Selbst den, der sich auf die Beobachtung von Märkten in aller Welt spezialisiert hat, erschreckt die Armut, die sich in dem Warenangebot an der Ecke Rue de la Bombe und Rue de Maugrebins ausdrückt: buchstäblich nichts als zerbrochene Flaschen, zerbeulte leere Konservenbüchsen, ausgequetschte Tuben von Zahnpasta, Dosen, in denen einst Schuhcreme war, rostige Nägel, zerrissene Bilderbogen; in einem Budengäßchen werden Fetzen verkauft – die Regierung hat in diesem Winkel des Schutthaufens ein Haus als »Service de Désinfection« eingerichtet, das ist alles, womit die Besieger für die Hygiene der Urbewohner Algiers sorgen!

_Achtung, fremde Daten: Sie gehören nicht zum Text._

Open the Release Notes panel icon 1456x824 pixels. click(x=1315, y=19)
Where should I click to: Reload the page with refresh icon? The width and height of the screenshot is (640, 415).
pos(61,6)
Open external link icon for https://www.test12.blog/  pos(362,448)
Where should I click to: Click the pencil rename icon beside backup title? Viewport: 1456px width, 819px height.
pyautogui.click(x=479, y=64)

In der Kasbah selbst, der Zitadelle am Gipfel, wohnen Pulvervorräte, Kanonen und Kanonenfutter wie vor Jahrhunderten, als hier Sklaven Schanzarbeiten tun mußten, zum Beispiel der einarmige Miguel de Cervantes fünf Jahre lang.

Jetzt besteht die Besatzung aus Senegalnegern und Sudanesen – auf der andern Seite der Sahara sind es Mittelmeeraraber, die die französischen Kolonien vor Aufständen schützen. Neben der Festung sind die Zeilen mit den blauen Häusern, die eigentliche Liebesgasse von Algier ist die Rue Catarougill, jedoch nicht nur in die Rue Barberousse und in die Rue de Chêne sickert der Liebesbasar, sondern bis an den Felsenwinkel des Admiralitäts- (früher Seeräuber-) Hafens, wo die überschüssigen Katzen, neugeborene und altersschwache, täglich ausgesetzt werden, damit die Flut sie wegschwemme.

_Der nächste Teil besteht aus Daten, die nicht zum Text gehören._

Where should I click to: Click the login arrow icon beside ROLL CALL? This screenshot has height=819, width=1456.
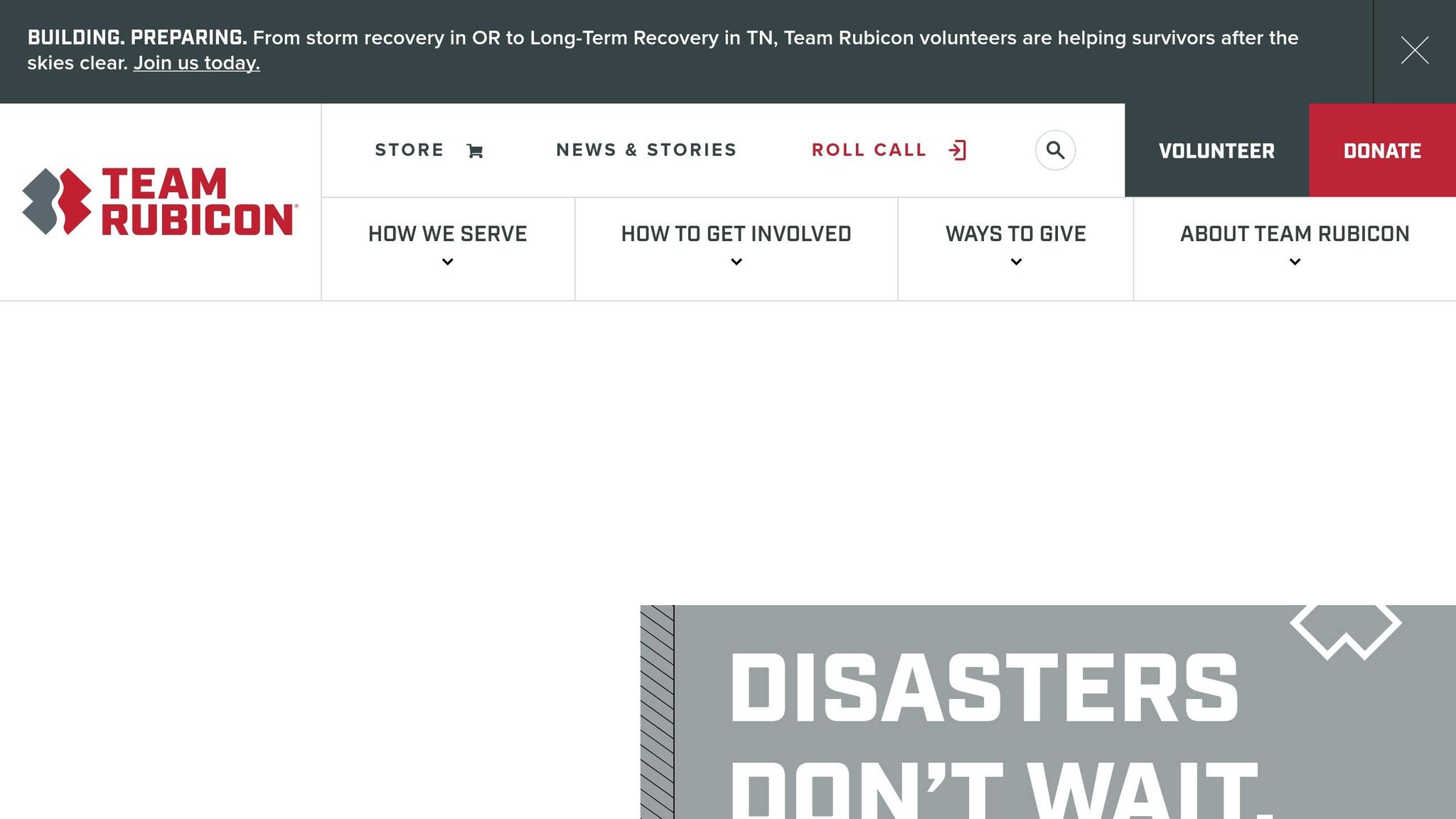tap(958, 150)
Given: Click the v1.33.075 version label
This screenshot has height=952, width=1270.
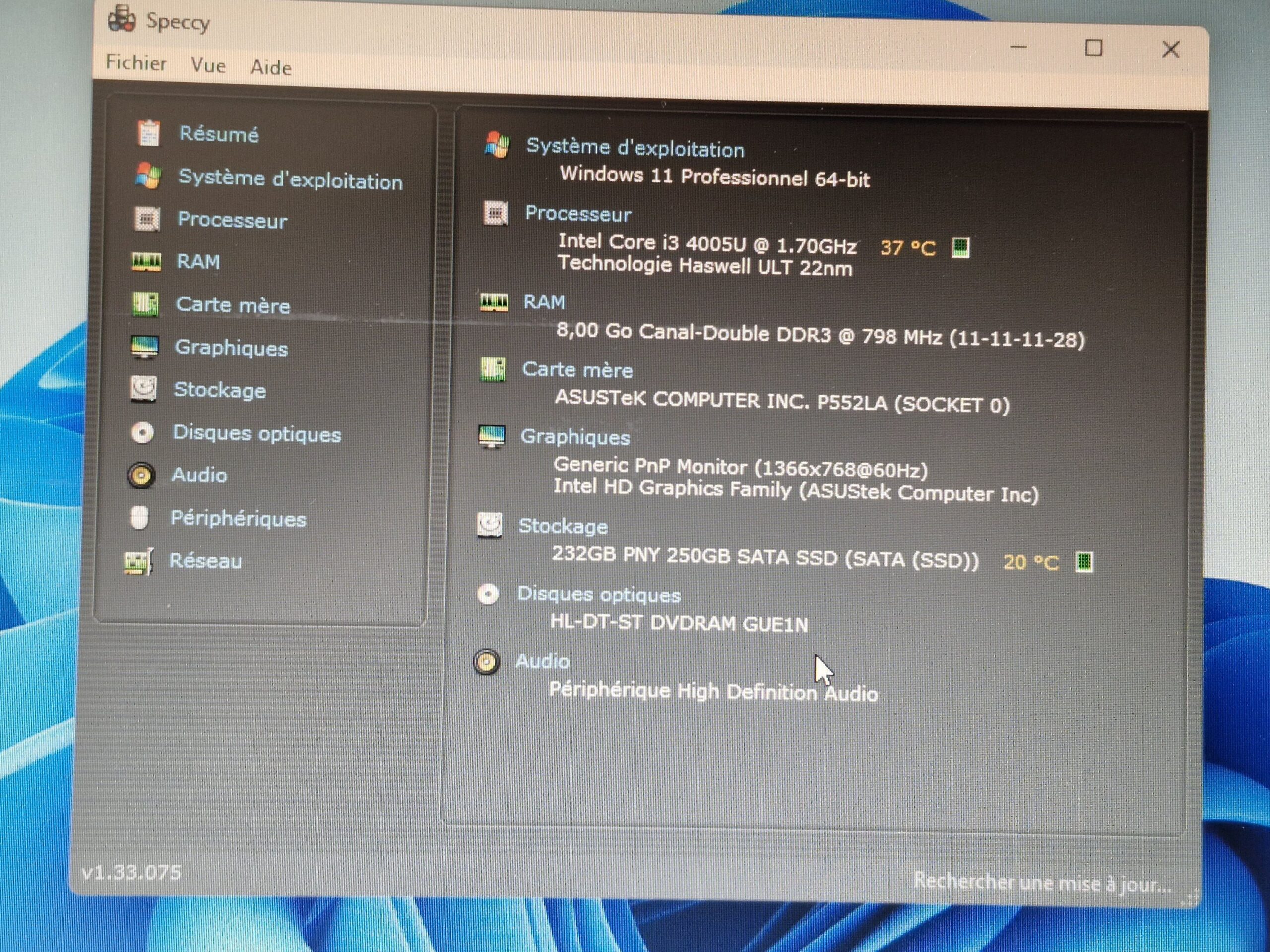Looking at the screenshot, I should pos(131,872).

Die blauen Häuser bedürfen keines Türklopfers, sie stehen Tag und Nacht offen, darum sind Fatmes gespreizte Hand und goldene Sternchen an die Fassade gemalt. Es sind noch keine hundert Jahre her, seit der Fremdling über Muselmanen herrscht, von den Wonnen des Harems blieb nichts als diese Häuser, vor denen Mädchen locken, unverschleierten, bemalten und geschminkten Gesichts.

Im Arkadenhof, in dessen Mitte ein maurischer Brunnen, sitzen die übrigen, sie stillen oder stellen ihre Kinder ab oder sticken silberne Deckchen und warten, bis ein Matrose zwanzig Franken Eintrittsgeld bezahlen wird, worauf sie sich auf dem Podium gruppieren, um ihm einen Bauchtanz vorzuführen, der ihre Reize ins beste Licht setzt. Die Europäer aber haben keinen Sinn für Kunst und Rhythmus und wählen zum Tête-à-tête zumeist eines der zwölfjährigen Mädchen.

Lange müssen die Mädchen in diesen Häusern bleiben, sie verlassen sie erst, wenn sie sich Mitgift und Ausstattung verdient haben und heiraten können. Viele erleben das nicht, die Geschäfte gehen schlecht, manche Betriebe sind aufgelassen, wie die Tafeln »Maison solide« und »Dieses Haus wird jetzt von einer Eingeborenenfamilie bewohnt« besagen, und auch wo der Betrieb floriert, haben die jungen Hausbewohnerinnen nichts davon; während die Besitzerin einiger öffentlicher Serails längst ihre prachtvolle Villa im Stadtviertel Mustapha Supérieur hat, steigt die irdische Kollegin der himmlischen Huri arm und schwach in die tieferen Gäßchen der Kasbah hinab, wohin kein Glanz der großen französischen Stadt Algiers sich verirrt, nicht einmal ein Matrose.